Stored data entries:
------------------------------------------------------------

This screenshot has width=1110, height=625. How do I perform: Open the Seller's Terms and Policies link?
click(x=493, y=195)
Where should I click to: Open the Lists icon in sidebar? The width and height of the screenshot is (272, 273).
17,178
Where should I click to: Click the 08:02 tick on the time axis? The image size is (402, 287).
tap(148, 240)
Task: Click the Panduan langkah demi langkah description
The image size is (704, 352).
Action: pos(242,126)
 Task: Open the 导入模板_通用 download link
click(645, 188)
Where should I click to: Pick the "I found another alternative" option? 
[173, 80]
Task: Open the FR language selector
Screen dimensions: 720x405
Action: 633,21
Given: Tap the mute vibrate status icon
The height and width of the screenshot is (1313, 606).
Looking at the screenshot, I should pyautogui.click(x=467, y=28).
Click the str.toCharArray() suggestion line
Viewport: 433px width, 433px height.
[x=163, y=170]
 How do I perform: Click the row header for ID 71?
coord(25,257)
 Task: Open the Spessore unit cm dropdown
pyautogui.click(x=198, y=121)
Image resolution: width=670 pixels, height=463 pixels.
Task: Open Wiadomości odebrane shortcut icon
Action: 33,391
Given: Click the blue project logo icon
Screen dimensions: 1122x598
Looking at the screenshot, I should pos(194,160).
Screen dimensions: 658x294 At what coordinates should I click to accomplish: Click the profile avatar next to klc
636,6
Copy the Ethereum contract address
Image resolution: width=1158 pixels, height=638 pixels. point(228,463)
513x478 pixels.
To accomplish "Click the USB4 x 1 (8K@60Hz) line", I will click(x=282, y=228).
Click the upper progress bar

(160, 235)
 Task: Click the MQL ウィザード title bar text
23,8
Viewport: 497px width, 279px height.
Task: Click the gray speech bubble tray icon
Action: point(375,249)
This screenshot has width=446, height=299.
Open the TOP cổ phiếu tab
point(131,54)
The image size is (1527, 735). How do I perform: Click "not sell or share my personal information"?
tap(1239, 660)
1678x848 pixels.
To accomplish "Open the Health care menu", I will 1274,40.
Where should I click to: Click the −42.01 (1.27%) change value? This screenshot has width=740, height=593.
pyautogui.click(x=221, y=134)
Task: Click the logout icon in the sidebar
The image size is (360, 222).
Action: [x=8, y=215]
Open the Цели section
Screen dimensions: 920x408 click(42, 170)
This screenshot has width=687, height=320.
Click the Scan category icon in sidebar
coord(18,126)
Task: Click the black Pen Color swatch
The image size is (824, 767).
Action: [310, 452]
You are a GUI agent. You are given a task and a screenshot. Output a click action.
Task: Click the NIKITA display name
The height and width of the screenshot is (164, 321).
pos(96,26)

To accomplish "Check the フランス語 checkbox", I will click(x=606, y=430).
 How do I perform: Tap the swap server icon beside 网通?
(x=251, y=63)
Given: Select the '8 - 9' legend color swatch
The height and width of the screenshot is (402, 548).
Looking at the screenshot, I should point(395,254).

------------------------------------------------------------

About this exercise> For every line above with the word "swatch" in it, make a copy.

Response area>
Task: Click the black Pen Color swatch
Given: Select the '8 - 9' legend color swatch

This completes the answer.